I would let #1 = x.
Then #2 = x+1
#3 = x+2
#4 = x+3
The problem says we want the sum of the first three. That will be
x + (x + 1) + (x + 2) and that should be 60 more than the fourth. The fourth is x + 3; therefore, set them equal and add 60 to the fourth. Solve for x.
Post your work if you get stuck.
x+(x+1)+(x+2) = (x+3)+60
Find four consecutive integers such that the sum of the first three is 60 more than the fourth.
What is the best way to solve this?
The best way to solve this problem is by setting up and solving the equation given in the problem.
Let's follow the steps given in the problem:
Step 1: Let #1 = x.
Step 2: Then #2 = x + 1.
Step 3: #3 = x + 2.
Step 4: #4 = x + 3.
According to the problem, the sum of the first three numbers (#1, #2, and #3) is 60 more than the fourth number (#4).
So, let's set up the equation:
x + (x + 1) + (x + 2) = (x + 3) + 60
Now, we can solve this equation to find the value of x.
To solve this problem, you can follow the steps provided in the given explanation:
1. Assign a variable to represent the first number. In this case, let's call it "x".
2. Express the second, third, and fourth numbers in terms of x. According to the information, the second number is x + 1, the third number is x + 2, and the fourth number is x + 3.
3. Set up the equation using the given condition: "the sum of the first three is 60 more than the fourth."
The equation will be: x + (x + 1) + (x + 2) = (x + 3) + 60.
4. Simplify the equation by combining like terms on both sides.
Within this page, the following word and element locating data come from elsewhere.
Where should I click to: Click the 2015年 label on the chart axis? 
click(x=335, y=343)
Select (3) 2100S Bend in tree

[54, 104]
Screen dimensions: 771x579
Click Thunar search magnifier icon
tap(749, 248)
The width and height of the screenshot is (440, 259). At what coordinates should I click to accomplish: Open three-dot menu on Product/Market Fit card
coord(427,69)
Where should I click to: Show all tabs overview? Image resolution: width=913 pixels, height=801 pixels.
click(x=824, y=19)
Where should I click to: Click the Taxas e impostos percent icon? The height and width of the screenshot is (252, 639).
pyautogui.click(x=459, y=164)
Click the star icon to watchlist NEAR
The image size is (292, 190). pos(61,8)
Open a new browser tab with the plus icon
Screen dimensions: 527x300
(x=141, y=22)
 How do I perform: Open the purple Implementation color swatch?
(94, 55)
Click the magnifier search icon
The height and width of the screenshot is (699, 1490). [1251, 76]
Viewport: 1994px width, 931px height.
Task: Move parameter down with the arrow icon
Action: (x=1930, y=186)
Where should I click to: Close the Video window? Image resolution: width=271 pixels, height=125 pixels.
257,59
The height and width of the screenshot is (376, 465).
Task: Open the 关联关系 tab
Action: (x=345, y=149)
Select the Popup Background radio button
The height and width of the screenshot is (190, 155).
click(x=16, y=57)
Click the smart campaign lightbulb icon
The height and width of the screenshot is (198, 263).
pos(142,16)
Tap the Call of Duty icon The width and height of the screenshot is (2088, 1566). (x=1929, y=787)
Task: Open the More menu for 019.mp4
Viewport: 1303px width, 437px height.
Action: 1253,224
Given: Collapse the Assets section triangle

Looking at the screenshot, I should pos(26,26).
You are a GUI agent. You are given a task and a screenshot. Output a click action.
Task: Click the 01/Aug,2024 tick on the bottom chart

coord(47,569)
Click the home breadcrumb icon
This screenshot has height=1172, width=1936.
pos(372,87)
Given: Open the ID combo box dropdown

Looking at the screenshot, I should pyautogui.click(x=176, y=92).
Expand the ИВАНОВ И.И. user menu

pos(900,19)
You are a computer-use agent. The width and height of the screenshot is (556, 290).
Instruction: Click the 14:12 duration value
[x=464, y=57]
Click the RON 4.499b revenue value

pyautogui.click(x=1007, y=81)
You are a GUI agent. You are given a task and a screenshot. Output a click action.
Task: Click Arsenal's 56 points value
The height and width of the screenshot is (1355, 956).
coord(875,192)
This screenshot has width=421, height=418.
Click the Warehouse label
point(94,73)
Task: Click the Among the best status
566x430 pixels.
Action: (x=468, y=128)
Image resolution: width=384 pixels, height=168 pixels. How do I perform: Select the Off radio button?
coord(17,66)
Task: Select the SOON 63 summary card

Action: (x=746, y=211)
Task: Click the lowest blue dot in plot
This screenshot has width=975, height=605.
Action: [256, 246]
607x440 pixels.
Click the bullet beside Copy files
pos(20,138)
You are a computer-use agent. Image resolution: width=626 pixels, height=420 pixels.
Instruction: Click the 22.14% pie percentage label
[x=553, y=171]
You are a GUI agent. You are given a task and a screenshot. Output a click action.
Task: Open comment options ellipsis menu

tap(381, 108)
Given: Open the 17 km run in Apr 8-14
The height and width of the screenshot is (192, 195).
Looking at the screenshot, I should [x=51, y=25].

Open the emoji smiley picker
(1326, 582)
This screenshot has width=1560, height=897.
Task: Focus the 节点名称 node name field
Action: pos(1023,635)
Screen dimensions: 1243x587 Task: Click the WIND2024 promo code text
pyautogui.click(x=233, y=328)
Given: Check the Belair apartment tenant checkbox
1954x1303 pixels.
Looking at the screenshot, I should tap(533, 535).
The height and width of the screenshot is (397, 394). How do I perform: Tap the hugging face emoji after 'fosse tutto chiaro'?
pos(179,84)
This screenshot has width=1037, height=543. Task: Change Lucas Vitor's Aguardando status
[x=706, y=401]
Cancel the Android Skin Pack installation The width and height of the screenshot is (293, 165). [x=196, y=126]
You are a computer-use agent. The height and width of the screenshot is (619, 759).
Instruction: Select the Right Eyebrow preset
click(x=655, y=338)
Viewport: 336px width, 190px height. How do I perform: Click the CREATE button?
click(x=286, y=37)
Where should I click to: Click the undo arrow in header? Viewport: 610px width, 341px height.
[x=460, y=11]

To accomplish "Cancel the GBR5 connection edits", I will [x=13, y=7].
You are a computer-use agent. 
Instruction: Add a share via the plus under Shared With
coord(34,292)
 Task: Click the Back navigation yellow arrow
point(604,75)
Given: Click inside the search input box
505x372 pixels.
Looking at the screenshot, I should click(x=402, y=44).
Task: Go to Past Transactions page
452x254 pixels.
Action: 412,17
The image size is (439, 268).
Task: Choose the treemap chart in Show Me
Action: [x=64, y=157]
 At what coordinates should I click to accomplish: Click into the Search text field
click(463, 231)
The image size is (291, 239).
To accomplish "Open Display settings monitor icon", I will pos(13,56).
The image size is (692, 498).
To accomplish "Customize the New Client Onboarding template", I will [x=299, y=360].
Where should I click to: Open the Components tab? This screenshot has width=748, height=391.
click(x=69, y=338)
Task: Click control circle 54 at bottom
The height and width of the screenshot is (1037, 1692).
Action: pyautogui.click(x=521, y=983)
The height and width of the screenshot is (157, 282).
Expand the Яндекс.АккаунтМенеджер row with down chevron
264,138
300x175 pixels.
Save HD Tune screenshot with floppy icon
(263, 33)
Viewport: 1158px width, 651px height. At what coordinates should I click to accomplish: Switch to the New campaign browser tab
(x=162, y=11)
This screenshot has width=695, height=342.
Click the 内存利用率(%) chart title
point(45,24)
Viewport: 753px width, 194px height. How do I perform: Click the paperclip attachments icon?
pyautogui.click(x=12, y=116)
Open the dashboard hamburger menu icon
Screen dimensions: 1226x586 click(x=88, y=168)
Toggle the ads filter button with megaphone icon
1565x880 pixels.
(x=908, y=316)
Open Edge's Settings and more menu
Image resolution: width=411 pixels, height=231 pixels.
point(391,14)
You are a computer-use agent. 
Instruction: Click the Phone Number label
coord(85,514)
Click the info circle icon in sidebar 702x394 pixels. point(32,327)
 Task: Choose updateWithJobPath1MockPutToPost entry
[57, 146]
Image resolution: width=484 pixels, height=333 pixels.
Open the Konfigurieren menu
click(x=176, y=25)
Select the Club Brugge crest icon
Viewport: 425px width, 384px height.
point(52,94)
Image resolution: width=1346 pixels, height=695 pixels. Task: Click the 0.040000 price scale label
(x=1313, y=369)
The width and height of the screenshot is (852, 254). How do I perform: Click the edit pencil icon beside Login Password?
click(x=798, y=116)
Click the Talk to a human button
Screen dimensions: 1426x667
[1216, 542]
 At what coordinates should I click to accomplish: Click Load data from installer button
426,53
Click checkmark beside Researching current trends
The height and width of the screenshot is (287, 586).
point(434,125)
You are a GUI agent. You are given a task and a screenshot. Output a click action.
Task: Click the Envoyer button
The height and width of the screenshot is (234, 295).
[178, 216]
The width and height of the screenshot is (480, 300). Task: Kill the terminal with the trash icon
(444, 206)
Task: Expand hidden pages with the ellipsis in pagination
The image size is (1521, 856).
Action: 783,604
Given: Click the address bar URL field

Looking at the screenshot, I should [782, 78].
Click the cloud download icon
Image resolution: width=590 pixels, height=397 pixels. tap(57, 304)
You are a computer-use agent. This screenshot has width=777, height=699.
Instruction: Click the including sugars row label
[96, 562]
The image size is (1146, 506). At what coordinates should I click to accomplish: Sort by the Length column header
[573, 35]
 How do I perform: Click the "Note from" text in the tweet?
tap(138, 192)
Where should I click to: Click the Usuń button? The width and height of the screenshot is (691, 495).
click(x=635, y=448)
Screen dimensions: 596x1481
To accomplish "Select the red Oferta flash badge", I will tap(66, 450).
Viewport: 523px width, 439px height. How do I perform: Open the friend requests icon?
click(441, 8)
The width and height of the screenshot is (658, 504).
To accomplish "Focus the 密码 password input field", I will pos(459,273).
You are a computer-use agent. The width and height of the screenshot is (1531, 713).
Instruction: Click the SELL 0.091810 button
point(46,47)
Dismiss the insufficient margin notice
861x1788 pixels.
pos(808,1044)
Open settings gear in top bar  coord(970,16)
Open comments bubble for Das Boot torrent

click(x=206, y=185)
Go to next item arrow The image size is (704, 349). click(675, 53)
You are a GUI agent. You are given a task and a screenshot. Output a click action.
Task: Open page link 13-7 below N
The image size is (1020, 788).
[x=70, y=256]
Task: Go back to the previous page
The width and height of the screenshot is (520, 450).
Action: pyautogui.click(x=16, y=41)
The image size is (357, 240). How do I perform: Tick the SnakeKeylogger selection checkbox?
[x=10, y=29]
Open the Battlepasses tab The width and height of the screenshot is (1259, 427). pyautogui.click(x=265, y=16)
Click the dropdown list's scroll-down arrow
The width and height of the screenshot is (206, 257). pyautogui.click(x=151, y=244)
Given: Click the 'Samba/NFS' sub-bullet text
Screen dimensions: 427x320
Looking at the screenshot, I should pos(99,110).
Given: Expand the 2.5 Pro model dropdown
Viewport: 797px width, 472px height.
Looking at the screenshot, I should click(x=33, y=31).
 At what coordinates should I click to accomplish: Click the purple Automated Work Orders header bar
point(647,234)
x + x + 1 + x + 2 = x + 3 + 60.
3x + 3 = x + 63.
5. Move all terms involving x to one side of the equation by subtracting x from both sides.
3x - x + 3 = x - x + 63.
2x + 3 = 63.
6. Subtract 3 from both sides of the equation to isolate the term with x.
2x + 3 - 3 = 63 - 3.
2x = 60.
7. Divide both sides of the equation by 2 to solve for x.
2x / 2 = 60 / 2.
x = 30.
So, the value of x is 30. To find the four consecutive integers, substitute this value back into the expressions for each number:
The first number = 30,
The second number = 30 + 1 = 31,
The third number = 30 + 2 = 32,
The fourth number = 30 + 3 = 33.
Therefore, the four consecutive integers that satisfy the given conditions are 30, 31, 32, and 33.